Last year, while choking on Mayoral Election Hopes and Dreams ( all came true BTW), WTTW - Chicago's Window to Taking Whatever ?- the garbage collection debate snored through the Chicago City Council and onto Chicago Tonight.
While Chicago debates the decision to privatize recycling, Chicago Tonight takes a look at what other major cities across the U.S. are doing to ensure that their recyclables are picked up:
San Francisco: The city of San Francisco has partnered with private company Recology to provide curbside removal of recycling, trash and compostable material in three different bins. Residents pay Recology directly for their services. Ordinances passed in San Francisco make it mandatory for the city to recycle 75 percent of all waste after 2010 and 100 percent by 2020.
Los Angeles: According to their website, the Los Angeles Bureau of Sanitation collects over 240,000 tons of recyclables annually. The city operates the largest residential curbside recycling program in the United States, offering services to 530,000 single family homes and 220,000 small multi-family units. In 2009, Waste & Recycling News reported that Los Angeles had the highest recycling rate out of the 10 largest U.S. cities.

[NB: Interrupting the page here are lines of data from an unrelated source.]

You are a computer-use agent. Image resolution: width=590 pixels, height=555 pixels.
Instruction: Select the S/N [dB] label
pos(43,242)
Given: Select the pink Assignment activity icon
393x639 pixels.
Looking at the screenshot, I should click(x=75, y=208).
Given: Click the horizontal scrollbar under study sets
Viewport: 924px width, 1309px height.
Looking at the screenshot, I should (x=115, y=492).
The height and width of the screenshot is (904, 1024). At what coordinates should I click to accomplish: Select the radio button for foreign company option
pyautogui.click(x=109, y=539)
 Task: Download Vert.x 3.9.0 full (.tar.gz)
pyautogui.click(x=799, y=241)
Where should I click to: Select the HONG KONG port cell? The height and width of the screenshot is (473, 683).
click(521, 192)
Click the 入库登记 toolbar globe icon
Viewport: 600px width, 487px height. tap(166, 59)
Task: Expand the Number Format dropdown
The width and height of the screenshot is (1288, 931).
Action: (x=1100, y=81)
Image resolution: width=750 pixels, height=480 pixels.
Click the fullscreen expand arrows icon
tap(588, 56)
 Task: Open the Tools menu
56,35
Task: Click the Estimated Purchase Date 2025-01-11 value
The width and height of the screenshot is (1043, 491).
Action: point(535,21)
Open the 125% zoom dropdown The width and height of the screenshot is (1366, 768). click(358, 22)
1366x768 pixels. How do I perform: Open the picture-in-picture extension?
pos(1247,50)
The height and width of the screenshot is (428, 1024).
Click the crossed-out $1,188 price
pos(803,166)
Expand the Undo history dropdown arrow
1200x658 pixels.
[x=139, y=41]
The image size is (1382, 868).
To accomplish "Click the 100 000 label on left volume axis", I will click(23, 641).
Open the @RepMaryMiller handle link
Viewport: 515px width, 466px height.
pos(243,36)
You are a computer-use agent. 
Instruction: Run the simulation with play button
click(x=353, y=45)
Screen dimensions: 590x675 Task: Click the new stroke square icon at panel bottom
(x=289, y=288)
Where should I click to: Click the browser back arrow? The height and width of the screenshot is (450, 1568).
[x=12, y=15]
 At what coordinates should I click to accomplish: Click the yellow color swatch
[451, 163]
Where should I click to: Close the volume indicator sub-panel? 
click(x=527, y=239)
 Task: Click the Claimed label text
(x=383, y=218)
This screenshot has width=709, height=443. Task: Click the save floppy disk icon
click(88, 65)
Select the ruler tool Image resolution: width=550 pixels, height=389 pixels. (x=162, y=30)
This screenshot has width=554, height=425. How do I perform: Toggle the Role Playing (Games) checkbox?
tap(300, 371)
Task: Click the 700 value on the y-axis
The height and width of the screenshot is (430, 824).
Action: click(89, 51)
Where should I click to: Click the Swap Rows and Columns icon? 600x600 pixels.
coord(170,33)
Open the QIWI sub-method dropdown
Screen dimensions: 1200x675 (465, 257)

New York City: The city Department of Sanitation Bureau of Waste Prevention, Reuse and Recycling runs New York’s recycling program. They offer services ranging from curbside collection to leaf and Christmas tree collection, as well as chlorofluorocarbon (C.F.C.) evacuation. While most businesses in New York use a private recycling company for their waste, the city collects between 366,000 and 423,000 tons of mixed paper recyclables per year from residents alone. In 2009, Waste & Recycling News reported that New York’s recycling rate ranked third out of the 10 largest U.S. cities.
Indianapolis: The Department of Public Works will remove curbside recycling for a monthly fee that residents may pay, or they may drop off their own recyclables at locations all over the city. Private recycling company Abitibi Bowater collects paper at many local grocery stores and donates some of the proceeds to a tree-planting fund in Marion County, Indiana.
Houston: The Solid Waste Management Department offers curbside and automated recycling, as well as removal of yard waste in compostable bags. According to their website, 19,000 homes participate in the curbside recycling program, and an additional 70,000 homes receive curbside recycling service from automated vehicles. In 2009, Waste & Recycling News reported that Houston’s recycling rate ranked ninth out of the 10 largest U.S. cities.
Seattle: The city of Seattle organizes free curbside recycling for its residents, with pickup every other week. By law, recyclable items like glass bottles and paper are forbidden from being part of garbage removal. Larger recyclable items like tires and yard waste may be dropped off at sites around Seattle.
Portland: The city Bureau of Planning and Sustainability hired 20 different waste removal companies for curbside recycling service. The city sets the fee per pickup, and each resident is given a green cart for yard waste and a blue cart for recyclable materials.
For more information on Chicago’s recycling history, check out the Chicago Recycling Coalition’s website.
Would you pay a monthly fee for citywide recycling? Sound off on our discussion board!
You see Chicago is a big city and we can't have that, no, no, no.
Chicago is so much a mirror of San Francisco, Portland, Seattle, New York and yes, dare we say it, Indianapolis. Look at our Golden Gate! Gander in awe at the Fjords and Tall Timbers! Gape like Barbary Apes at our island communities, Borough by Borough!
Chicago's urban sprawl takes in . . .neighborhoods. Neighborhoods are where breeeders and their disgusting children live. These Breeders operate all of those City of Chicago Department big blue garbage trucks, water services, and street repair vehicles. These Breeders share neighborhoods with cops, firemen, white-collar City, County, State and Federal office workers, teachers, nurses and those skilled tradesmen who make $20 an hour.
WTTW wants Chicago to be a Big Bean Ci. . . Urban Center. Pritzker Parkways and Lettuce Entertain You Trains! Symphony Centers and BikePaths Forward! Stopping progress are Chicago's neighborhoods. Neighborhoods are not Communities. Communities are geographical land masses dependent upon government largesse (Somebody else's money), grants, TIFS, and T-shirt give-aways. Neighborhoods are toxic to Urban Centers.
Neighborhoods are places where Planned Parenthood does not take hold. The key to Chicago's evolutionary path to Urban Center Citizenship requires that Breeders and their spawn depart for . . .anywhere else. The rub, is that the Breeders are paying the taxings on their properties and everything else because they have jobs with the City, County, State and to some extent the Federal government.
These other urban centers know that the key to becoming an urban center is the route taken by garbage collection.
Take garbage out of the City's Wards and watch the Breeders depart.
This April Fools Day is the beginning of Garbage Grid Chicago. This April Fools Day, ask your Alderman about the Garbage Collection Grid. Ask exactly how long before the lay-offs of all of the Blue Truck Breeders and jolly Snow Plow Men. Will laid off City Streets and Sanitation people be 'absorbed' into Waste Management?
I'll bet he will say, "Hey, not my problem anymore."